[轉貼] Setting up software RAID in Ubuntu Server－經驗交流分享與備忘

Updated Mar 13 2009 to reflect improvements in Ubuntu 8.04 and later.

Linux has excellent software-based RAID built into the kernel. Unfortunately information on configuring and maintaining it is sparse. Back in 2003, O’Reilly published Managing RAID on Linux. That book is still mostly up-to-date, but finding clear instructions on the web for setting up RAID has become a chore.

Here is how to install Ubuntu Server with software RAID 1 (disk mirroring). This guide has been tested on Ubuntu Server 8.04 LTS (Hardy Heron). I strongly recommend using Ubuntu Hardy or later if you want to boot from RAID1.

Software RAID vs. hardware RAID

Some system administrators still sneer at the idea of software RAID. Years ago CPUs didn’t have the speed to manage both a busy server and RAID activities. That’s not true any more, especially when all you want to do is mirror a drive with RAID1. Linux software RAID is ideal for mirroring, and due to kernel disk caching and buffering it can actually be faster than RAID1 on lower end RAID controllers. However, for larger requirements like RAID 5, the CPU can still get bogged down with software RAID.

Software RAID is inexpensive to implement: no need for expensive controllers or identical drives. Software RAID works with ordinary EIDE, Serial ATA and SCSI drives and controllers. You can mix together whatever drive types and sizes you have on hand. When all you need are mirrored drives, software RAID is an especially good choice.

However, there are reasons you might prefer hardware RAID over software RAID:

Hardware RAID is simpler to setup and manage.
Depending on the server BIOS, a system using Linux software RAID probably won’t be able to boot automatically when the first disk of a mirror is first replaced with a new blank drive (It can still be booted manually though).
Linux will only boot when the “/boot” and “/” partitions are on RAID1. It cannot boot when those partitions are on RAID5. Other partitions, however, can be RAID5.
With software RAID, after replacing a failed drive the administrator must login and enter commands to add the new drive to the array and re-sync the contents. Good hardware RAID controllers re-sync automatically as soon as they see a new drive, without operator intervention.

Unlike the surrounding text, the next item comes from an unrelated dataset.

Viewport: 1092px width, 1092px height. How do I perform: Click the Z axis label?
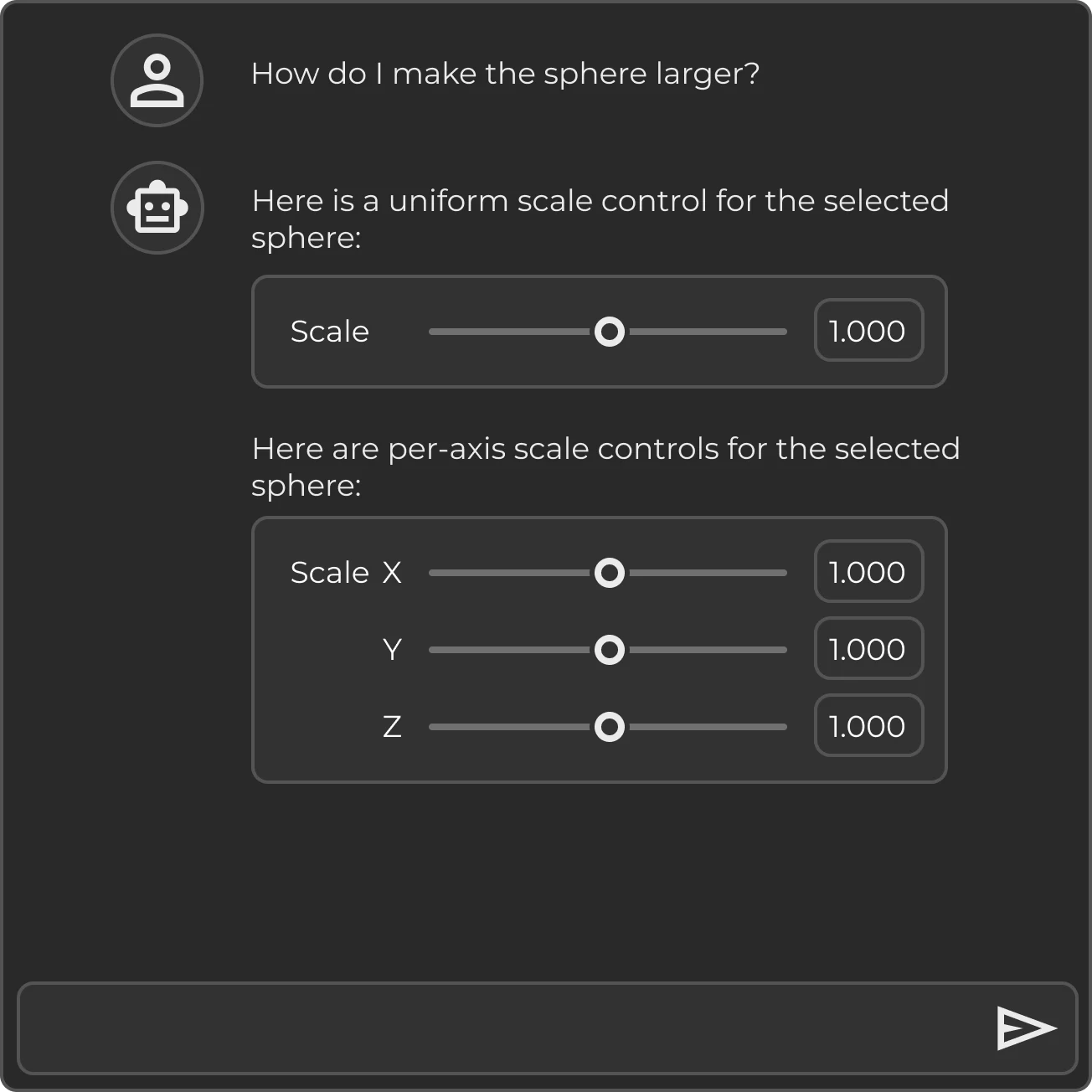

Notice I said “good hardware RAID controllers”. Low-end controllers like those integrated with consumer-grade motherboards that require software drivers are not suitable for server use. Cheap motherboard RAID (often called “fake RAID”) is designed for gamers who want RAID 0 to boost disk read times, not for reliability. Server-grade hardware RAID requires controllers from Adaptec, 3ware or another reputable manufacturer.

A simple RAID1 example

For this example we’ll construct a simple RAID1 mirror using a server that has two 4 GB serial ATA drives. Such a configuration will keep running if either drive fails, but (obviously) not if both fail.

EIDE or SCSI drives can be used with Linux RAID, but right now serial ATA provides the best combination of low cost, performance and flexibility.

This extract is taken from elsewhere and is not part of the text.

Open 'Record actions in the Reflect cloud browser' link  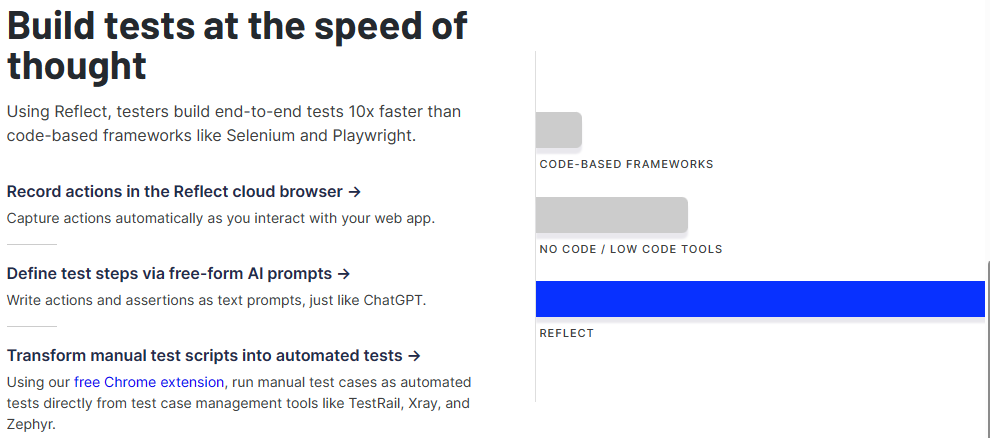184,191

For this example, partitioning will be done as simply as possible:

Drive	Partition	Type	Mounted on	Size
Drive0	`/dev/sda1`	Primary	/	4.1 GB
Drive0	`/dev/sda2`	Primary	(swap area)	(remainder of disk)
Drive1	`/dev/sdb1`	Primary	/	4.1 GB
Drive1	`/dev/sdb2`	Primary	(swap area)	(remainder of disk)

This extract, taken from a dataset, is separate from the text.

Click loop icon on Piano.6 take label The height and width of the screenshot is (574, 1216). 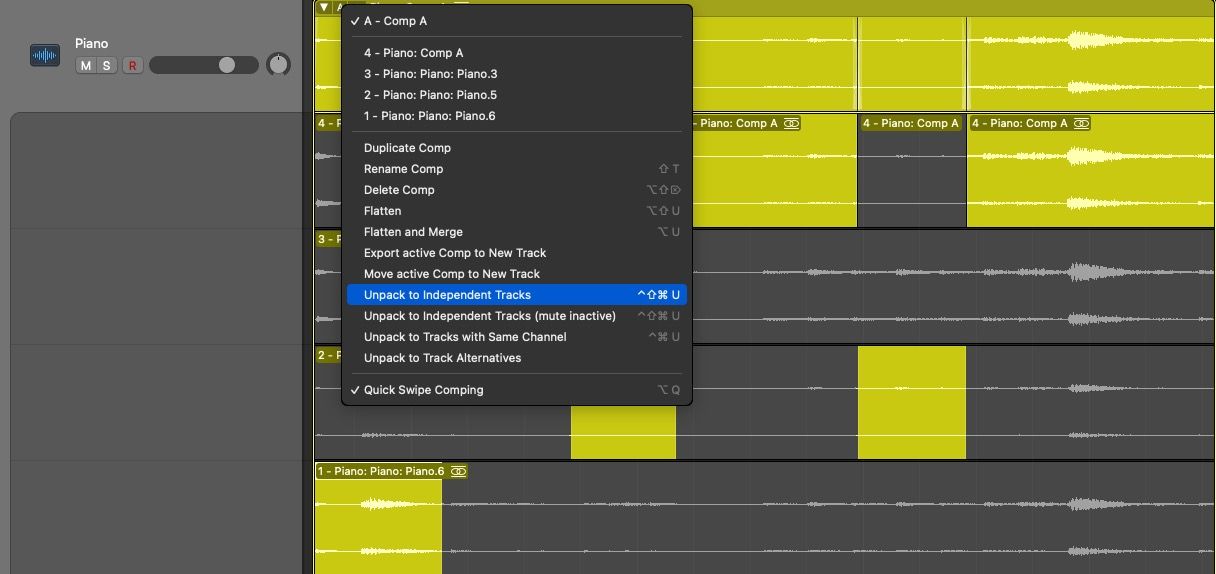tap(459, 471)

In Linux software RAID each mount point is usually configured as a separate RAID device. It’s possible for entire drives to be RAID members rather than each partition (e.g. combine /dev/sda and /dev/sdb) but the resulting device will not be bootable.

In this example partitions sda1 and sdb1 will be made members of a RAID1 device named /dev/md0. Partitions sda2 and sdb2 will be members of a RAID1 device named /dev/md1.

RAID device	Type	Mounted on	Size	Members
`/dev/md0`	RAID1 mirror	/	4.1 GB	`/dev/sda1`
`/dev/md0`	RAID1 mirror	/	4.1 GB	`/dev/sdb1`
`/dev/md1`	RAID1 mirror	(swap)	(remainder of disk)	`/dev/sda2`
`/dev/md1`	RAID1 mirror	(swap)	(remainder of disk)	`/dev/sdb2`

On a real world server it’s a good idea to have at least /var and /home on their own partitions, but the above scheme is good enough for this example. We are also purposely avoiding complications like logical volume management (LVM), just to keep things simple.

In Linux RAID, corresponding partitions on each drive in a RAID device should be the same size. If they aren’t, software RAID will still work but each RAID device will only be as large as the smallest member partition (e.g. if you add a 10GB partition and a 20GB partition into a RAID1 array, the resulting array will only have 10GB of usable space).

Installing Ubuntu server with RAID1

To install a fresh Ubuntu System with RAID, boot from the CD-ROM as usual. Follow the prompts until you get at the “Partition Disks” dialog.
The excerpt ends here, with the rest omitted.